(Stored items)
**********
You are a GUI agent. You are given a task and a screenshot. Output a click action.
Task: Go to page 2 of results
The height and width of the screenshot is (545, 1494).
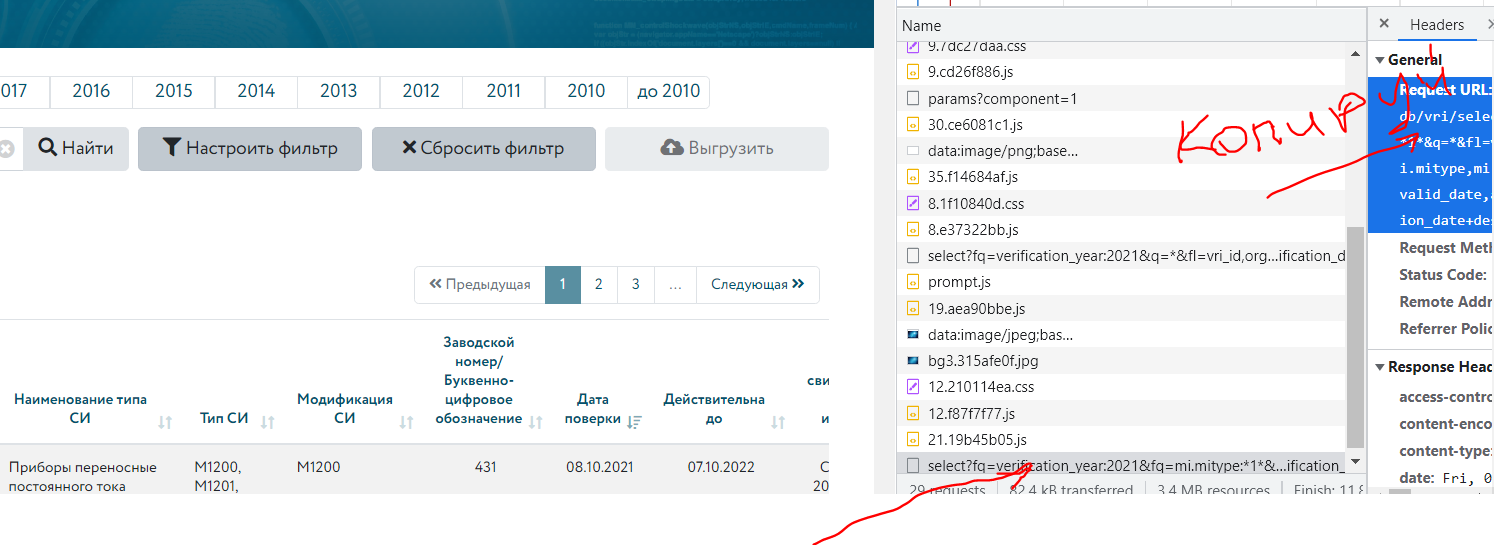click(x=598, y=284)
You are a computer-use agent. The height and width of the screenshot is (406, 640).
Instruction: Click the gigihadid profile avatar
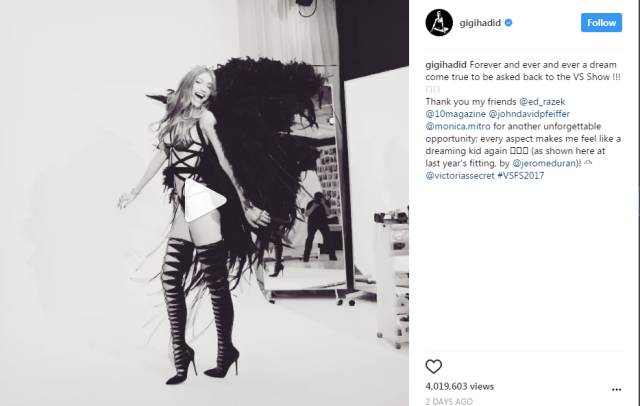point(439,23)
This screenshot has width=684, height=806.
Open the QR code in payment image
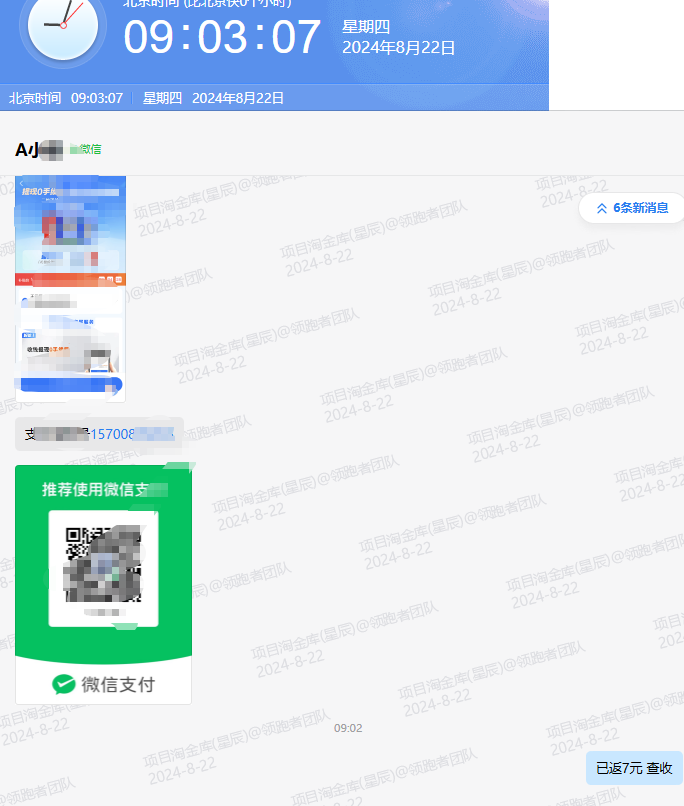click(x=104, y=566)
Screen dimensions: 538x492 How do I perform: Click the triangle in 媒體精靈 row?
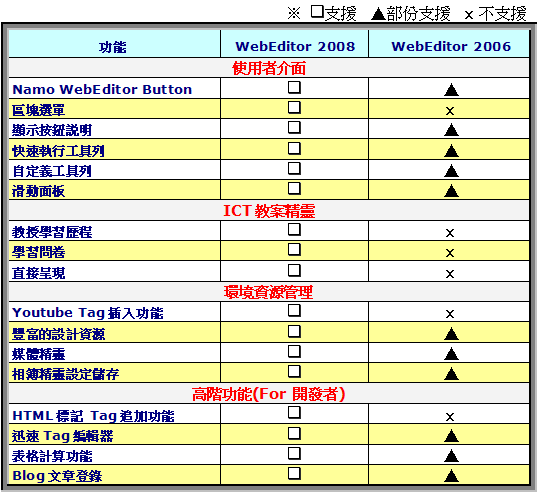pyautogui.click(x=451, y=354)
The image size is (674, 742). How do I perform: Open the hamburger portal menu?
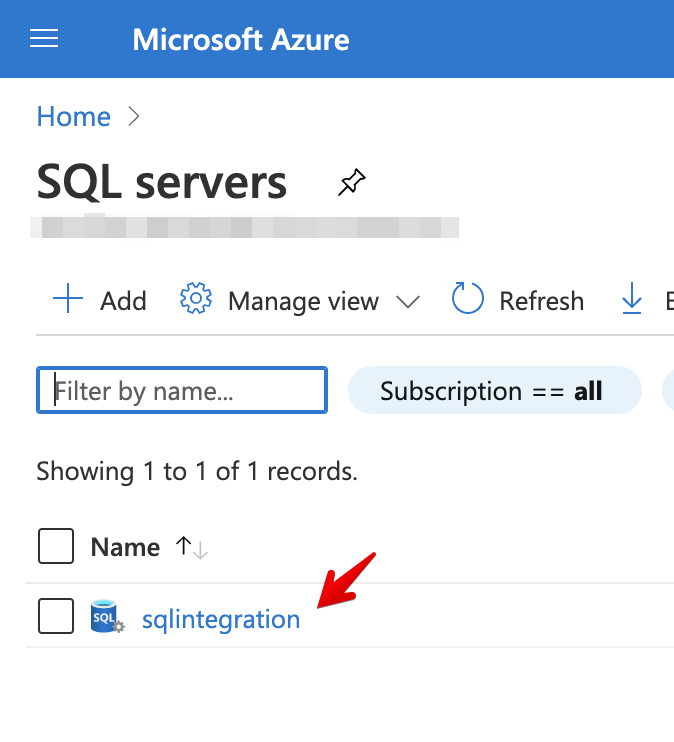pos(44,39)
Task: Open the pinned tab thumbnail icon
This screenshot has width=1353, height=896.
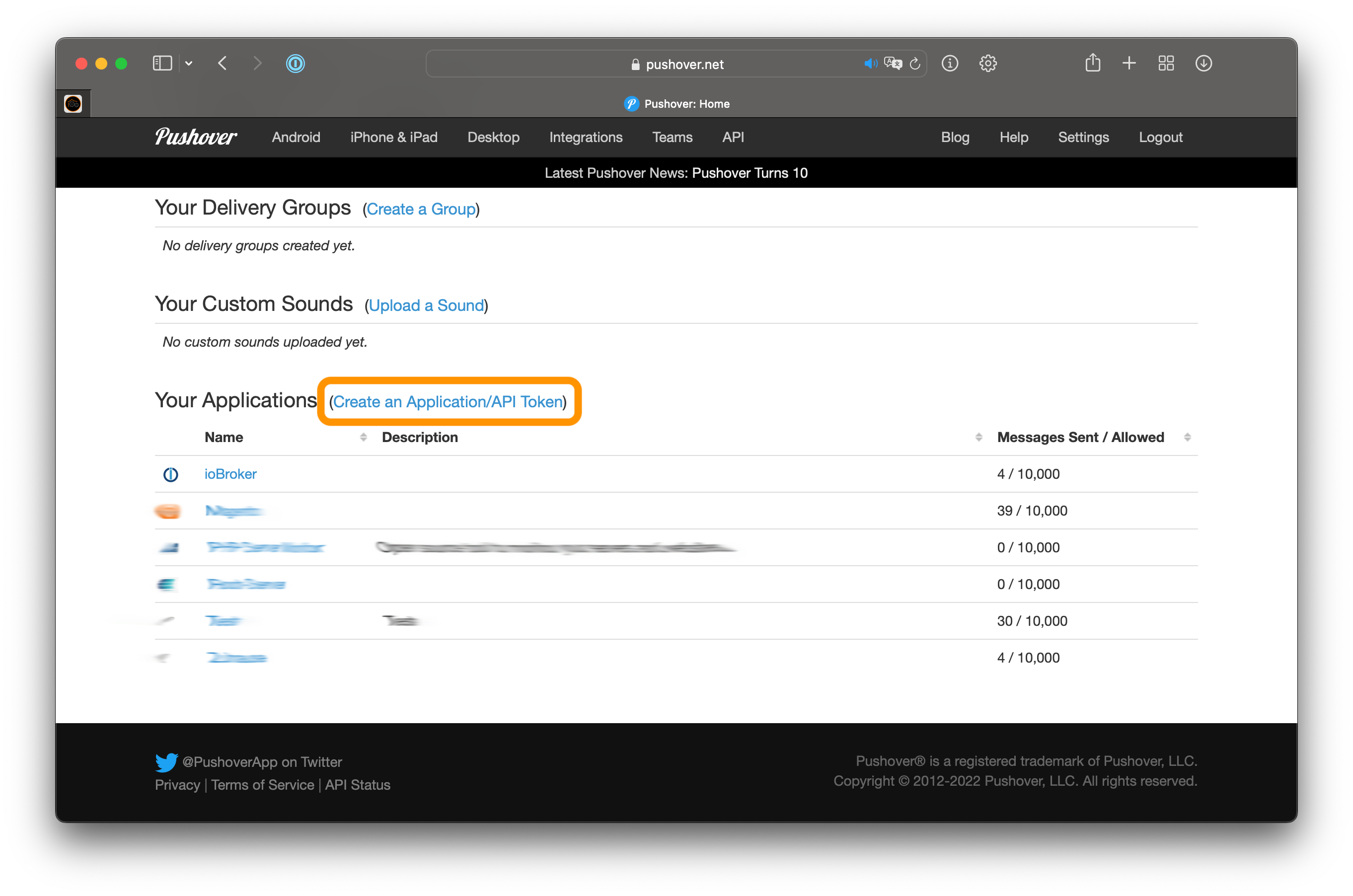Action: 73,103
**********
Find and copy every line in the entries above where the string "agent" occurs.

You are a GUI agent. You are given a task and a screenshot. Output a click action.
You are a computer-use agent. The height and width of the screenshot is (406, 640).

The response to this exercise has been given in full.